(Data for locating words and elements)
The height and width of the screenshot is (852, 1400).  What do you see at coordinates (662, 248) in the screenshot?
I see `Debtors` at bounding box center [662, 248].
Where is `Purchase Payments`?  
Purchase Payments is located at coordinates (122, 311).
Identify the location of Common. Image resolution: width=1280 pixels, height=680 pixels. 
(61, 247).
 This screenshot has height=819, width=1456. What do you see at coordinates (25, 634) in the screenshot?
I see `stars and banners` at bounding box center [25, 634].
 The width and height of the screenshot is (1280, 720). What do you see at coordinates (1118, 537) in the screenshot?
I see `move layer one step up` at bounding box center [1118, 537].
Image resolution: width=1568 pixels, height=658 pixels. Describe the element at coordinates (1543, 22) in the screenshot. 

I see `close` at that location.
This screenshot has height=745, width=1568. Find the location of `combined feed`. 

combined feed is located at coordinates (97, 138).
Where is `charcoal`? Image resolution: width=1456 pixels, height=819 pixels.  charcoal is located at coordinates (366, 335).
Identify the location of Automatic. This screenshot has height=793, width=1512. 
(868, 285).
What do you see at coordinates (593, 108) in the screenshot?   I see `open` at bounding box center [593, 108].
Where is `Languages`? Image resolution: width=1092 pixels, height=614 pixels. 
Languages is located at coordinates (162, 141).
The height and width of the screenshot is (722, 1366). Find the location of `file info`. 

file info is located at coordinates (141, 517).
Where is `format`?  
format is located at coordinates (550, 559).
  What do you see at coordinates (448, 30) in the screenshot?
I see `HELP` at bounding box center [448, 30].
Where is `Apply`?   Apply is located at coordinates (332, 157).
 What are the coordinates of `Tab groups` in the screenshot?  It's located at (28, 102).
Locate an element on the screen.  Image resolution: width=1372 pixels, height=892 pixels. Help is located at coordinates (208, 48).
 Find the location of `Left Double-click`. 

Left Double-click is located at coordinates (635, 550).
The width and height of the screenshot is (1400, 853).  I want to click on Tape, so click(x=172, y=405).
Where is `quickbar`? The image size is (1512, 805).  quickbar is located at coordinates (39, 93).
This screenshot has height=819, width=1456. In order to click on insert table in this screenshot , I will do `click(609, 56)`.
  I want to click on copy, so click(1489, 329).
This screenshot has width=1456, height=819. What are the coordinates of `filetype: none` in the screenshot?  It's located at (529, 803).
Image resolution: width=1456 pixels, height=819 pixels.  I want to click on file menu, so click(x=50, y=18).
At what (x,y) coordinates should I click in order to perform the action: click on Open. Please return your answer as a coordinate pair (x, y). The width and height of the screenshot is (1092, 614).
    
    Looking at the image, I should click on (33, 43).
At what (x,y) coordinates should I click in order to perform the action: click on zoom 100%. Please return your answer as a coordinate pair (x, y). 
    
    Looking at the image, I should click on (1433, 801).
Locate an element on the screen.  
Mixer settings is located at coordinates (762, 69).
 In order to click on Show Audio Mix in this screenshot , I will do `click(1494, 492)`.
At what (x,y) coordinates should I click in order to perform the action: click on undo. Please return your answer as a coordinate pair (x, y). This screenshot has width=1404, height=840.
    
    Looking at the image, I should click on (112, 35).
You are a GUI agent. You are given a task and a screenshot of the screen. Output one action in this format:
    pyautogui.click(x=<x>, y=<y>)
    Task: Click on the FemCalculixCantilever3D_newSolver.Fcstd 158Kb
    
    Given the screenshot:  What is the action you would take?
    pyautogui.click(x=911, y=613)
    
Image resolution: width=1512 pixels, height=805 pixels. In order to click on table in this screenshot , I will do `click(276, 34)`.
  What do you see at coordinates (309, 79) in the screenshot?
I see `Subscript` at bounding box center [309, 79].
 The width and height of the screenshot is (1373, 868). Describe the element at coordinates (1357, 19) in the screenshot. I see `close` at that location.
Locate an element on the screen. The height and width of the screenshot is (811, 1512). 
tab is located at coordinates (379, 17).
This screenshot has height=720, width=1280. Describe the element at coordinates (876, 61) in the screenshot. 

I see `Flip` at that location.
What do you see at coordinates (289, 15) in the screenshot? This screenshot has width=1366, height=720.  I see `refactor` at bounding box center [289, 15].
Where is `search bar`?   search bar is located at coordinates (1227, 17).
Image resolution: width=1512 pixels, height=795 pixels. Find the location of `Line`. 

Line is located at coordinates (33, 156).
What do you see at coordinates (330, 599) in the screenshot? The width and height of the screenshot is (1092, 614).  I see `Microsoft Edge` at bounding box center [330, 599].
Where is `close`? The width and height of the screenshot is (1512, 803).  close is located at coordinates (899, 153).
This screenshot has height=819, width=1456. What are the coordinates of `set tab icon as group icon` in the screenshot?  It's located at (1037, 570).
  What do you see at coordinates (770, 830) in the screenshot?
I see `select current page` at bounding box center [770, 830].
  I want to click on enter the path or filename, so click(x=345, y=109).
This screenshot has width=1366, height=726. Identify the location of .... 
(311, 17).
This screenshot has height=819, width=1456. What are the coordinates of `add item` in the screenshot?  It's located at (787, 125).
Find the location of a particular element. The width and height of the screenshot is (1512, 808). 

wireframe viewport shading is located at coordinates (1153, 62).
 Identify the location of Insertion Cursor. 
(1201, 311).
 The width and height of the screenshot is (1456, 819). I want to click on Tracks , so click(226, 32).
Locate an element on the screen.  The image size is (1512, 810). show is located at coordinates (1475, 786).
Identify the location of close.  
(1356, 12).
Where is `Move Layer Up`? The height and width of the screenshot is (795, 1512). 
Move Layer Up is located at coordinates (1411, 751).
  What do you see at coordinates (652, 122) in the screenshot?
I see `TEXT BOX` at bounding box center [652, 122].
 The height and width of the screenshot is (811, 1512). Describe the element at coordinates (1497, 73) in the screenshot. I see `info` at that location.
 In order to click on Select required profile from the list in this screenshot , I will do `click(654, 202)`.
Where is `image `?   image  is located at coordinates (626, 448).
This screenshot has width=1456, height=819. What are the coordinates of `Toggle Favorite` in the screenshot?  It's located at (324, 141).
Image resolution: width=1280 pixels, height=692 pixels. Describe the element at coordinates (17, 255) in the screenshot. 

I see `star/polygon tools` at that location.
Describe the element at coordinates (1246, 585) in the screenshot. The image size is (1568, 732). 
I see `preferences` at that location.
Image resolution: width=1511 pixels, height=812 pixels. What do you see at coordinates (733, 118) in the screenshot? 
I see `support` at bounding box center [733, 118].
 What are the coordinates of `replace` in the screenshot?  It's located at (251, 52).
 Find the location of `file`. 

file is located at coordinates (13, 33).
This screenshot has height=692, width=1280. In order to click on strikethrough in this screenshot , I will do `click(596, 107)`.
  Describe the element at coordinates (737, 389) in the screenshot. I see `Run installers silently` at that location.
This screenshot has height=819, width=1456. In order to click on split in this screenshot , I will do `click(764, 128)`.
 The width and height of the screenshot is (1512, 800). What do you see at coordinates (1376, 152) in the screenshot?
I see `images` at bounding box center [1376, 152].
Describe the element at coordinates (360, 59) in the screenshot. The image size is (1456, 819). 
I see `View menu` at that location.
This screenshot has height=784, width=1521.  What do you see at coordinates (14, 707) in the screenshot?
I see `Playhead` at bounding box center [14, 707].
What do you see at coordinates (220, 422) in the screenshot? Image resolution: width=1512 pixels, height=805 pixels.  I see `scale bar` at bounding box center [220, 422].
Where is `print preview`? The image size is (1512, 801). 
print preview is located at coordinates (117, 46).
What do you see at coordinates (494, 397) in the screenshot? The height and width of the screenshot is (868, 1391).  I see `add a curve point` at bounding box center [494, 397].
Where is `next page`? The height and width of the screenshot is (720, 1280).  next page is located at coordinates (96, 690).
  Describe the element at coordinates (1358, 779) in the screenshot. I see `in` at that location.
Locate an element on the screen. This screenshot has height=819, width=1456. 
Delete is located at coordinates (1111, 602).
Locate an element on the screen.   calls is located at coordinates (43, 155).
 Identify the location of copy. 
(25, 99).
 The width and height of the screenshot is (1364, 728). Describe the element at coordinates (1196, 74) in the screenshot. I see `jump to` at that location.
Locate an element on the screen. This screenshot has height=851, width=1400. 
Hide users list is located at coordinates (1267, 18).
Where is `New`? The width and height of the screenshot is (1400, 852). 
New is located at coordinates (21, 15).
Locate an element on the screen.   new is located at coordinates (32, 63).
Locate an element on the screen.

--- REQUIRED TASK ---
Copy out the lines of the data above, starting at the line that contains "What do you see at coordinates (330, 599)" and ending after the line that contains "In order to click on Select". Reproduce each line precisely.

--- COMPLETE OUTPUT ---
What do you see at coordinates (330, 599) in the screenshot? The width and height of the screenshot is (1092, 614).  I see `Microsoft Edge` at bounding box center [330, 599].
Where is `close`? The width and height of the screenshot is (1512, 803).  close is located at coordinates (899, 153).
This screenshot has height=819, width=1456. What are the coordinates of `set tab icon as group icon` in the screenshot?  It's located at (1037, 570).
  What do you see at coordinates (770, 830) in the screenshot?
I see `select current page` at bounding box center [770, 830].
  I want to click on enter the path or filename, so click(x=345, y=109).
This screenshot has width=1366, height=726. Identify the location of .... 
(311, 17).
This screenshot has height=819, width=1456. What are the coordinates of `add item` in the screenshot?  It's located at (787, 125).
Find the location of a particular element. The width and height of the screenshot is (1512, 808). 

wireframe viewport shading is located at coordinates (1153, 62).
 Identify the location of Insertion Cursor. 
(1201, 311).
 The width and height of the screenshot is (1456, 819). I want to click on Tracks , so click(226, 32).
Locate an element on the screen.  The image size is (1512, 810). show is located at coordinates (1475, 786).
Identify the location of close.  
(1356, 12).
Where is `Move Layer Up`? The height and width of the screenshot is (795, 1512). 
Move Layer Up is located at coordinates (1411, 751).
  What do you see at coordinates (652, 122) in the screenshot?
I see `TEXT BOX` at bounding box center [652, 122].
 The height and width of the screenshot is (811, 1512). Describe the element at coordinates (1497, 73) in the screenshot. I see `info` at that location.
 In order to click on Select required profile from the list in this screenshot , I will do `click(654, 202)`.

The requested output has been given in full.